EXERCISE DETAILS – Arrange the stretch of the listing from the line that contains "Click the 2075.14 high price marker" through the line that contains "pos(119,84)" as a numbered list, leaving out any blank lines.

PROVIDED DATA –
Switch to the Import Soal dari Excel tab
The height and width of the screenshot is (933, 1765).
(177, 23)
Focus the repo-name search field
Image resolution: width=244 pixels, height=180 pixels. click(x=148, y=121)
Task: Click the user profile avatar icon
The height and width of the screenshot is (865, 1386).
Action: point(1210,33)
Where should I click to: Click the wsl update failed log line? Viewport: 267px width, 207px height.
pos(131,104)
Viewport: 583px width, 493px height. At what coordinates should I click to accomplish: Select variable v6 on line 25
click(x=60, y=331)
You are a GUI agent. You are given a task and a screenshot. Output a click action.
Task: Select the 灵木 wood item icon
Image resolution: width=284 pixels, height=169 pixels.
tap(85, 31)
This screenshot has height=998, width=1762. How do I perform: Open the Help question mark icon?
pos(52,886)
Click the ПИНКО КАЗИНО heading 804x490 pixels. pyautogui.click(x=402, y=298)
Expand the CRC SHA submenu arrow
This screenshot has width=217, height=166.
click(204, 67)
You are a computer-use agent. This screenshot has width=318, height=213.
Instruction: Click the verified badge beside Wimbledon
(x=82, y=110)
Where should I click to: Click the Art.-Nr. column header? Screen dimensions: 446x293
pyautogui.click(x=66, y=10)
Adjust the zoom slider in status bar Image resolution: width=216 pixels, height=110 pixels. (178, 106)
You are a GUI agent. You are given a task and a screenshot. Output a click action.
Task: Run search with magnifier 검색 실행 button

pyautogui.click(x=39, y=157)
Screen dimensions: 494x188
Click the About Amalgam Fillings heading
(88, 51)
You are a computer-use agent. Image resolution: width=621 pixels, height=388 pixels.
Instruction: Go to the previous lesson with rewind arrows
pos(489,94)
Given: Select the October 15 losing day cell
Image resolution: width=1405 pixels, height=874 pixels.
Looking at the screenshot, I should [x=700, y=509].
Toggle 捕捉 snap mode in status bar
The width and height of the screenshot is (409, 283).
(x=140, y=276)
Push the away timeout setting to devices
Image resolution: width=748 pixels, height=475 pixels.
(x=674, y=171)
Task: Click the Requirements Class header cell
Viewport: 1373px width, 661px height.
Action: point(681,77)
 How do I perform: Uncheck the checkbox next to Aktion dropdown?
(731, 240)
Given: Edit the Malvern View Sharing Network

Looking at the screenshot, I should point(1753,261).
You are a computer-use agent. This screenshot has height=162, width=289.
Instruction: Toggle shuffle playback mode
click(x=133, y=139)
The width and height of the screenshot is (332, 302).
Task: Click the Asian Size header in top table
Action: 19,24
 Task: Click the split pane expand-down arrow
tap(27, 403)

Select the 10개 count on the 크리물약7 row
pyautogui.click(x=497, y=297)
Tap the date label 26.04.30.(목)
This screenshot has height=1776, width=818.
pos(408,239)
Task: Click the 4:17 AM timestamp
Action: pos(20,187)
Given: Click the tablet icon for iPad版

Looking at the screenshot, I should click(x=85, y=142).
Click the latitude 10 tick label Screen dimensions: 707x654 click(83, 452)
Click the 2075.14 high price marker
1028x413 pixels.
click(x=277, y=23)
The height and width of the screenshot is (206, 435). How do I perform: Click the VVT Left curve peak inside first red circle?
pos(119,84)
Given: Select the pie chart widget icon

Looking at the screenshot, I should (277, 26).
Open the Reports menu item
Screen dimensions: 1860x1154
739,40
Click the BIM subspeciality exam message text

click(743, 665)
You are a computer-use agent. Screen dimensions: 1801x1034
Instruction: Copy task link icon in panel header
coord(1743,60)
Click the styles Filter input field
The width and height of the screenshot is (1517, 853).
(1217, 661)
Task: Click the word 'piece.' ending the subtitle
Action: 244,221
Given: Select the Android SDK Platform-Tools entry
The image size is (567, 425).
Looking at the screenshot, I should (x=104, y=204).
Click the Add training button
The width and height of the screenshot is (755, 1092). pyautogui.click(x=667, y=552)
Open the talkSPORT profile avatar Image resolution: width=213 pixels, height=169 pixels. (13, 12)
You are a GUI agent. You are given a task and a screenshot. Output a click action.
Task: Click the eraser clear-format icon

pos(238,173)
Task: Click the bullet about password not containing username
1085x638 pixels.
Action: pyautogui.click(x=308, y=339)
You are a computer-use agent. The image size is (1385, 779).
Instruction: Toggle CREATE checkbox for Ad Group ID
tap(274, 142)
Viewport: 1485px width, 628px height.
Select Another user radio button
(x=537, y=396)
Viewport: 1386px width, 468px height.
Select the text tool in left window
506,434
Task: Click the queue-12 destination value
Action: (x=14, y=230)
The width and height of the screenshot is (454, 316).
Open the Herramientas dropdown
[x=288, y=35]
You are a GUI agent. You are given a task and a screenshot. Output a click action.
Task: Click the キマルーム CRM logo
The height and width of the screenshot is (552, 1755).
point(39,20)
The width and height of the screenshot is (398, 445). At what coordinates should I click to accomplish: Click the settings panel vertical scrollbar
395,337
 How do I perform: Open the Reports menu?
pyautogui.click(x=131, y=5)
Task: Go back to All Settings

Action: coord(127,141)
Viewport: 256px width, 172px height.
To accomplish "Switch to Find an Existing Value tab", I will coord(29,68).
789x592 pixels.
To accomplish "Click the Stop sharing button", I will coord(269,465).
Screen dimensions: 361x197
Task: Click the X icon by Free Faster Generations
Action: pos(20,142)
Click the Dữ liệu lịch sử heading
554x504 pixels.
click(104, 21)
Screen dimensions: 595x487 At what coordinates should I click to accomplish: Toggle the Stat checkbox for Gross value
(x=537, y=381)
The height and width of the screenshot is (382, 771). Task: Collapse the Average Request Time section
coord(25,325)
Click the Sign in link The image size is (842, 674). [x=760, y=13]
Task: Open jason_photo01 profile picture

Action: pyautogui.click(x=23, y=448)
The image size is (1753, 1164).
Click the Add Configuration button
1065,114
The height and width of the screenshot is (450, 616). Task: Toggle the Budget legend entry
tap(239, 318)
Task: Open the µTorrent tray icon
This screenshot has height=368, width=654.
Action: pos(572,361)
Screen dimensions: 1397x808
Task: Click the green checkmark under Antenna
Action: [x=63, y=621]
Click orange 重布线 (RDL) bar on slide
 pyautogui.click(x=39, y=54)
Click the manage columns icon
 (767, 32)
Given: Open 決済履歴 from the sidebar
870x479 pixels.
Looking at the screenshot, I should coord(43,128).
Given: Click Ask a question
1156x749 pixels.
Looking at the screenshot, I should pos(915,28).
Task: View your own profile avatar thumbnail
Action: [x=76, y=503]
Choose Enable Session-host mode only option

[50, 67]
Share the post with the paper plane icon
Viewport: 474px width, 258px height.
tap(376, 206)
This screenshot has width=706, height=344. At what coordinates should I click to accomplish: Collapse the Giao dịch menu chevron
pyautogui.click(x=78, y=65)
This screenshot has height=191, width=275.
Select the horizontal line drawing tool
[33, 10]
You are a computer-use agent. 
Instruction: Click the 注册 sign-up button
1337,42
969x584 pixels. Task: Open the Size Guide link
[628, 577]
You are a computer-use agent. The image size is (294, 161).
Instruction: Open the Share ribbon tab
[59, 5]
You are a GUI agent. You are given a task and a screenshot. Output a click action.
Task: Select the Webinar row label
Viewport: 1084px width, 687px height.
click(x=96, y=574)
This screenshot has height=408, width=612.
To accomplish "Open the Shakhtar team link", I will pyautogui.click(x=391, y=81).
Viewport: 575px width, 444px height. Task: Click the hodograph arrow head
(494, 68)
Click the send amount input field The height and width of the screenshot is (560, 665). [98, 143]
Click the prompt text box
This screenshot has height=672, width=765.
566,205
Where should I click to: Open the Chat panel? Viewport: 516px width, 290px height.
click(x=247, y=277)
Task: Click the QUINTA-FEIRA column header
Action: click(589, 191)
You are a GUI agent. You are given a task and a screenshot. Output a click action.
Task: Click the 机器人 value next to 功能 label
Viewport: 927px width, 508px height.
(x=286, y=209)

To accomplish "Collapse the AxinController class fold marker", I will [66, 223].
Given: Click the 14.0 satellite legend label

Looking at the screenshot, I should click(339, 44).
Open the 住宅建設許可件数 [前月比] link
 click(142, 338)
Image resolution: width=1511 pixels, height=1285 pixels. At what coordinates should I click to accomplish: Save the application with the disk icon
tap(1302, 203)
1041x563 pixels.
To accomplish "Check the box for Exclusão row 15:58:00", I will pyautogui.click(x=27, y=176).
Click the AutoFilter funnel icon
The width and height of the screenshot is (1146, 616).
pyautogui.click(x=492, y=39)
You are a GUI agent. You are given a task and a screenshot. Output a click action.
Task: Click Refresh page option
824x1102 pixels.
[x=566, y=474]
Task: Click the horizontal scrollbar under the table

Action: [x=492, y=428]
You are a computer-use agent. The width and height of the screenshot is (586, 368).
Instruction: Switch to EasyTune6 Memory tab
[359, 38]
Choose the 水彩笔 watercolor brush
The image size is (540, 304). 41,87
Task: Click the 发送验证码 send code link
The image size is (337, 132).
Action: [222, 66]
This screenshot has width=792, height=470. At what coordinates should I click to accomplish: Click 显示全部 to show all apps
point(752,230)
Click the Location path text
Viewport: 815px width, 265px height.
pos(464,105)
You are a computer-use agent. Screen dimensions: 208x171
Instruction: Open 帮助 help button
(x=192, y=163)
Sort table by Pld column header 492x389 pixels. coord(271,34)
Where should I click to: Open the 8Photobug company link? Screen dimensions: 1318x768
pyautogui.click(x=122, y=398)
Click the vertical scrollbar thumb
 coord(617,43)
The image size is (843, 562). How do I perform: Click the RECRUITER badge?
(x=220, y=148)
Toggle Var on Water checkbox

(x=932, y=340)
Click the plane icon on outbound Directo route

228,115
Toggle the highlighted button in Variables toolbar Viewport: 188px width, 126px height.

RIGHT ANSWER –
1. Click the 2075.14 high price marker
2. 1028x413 pixels.
3. click(x=277, y=23)
4. The height and width of the screenshot is (206, 435). How do I perform: Click the VVT Left curve peak inside first red circle?
5. pos(119,84)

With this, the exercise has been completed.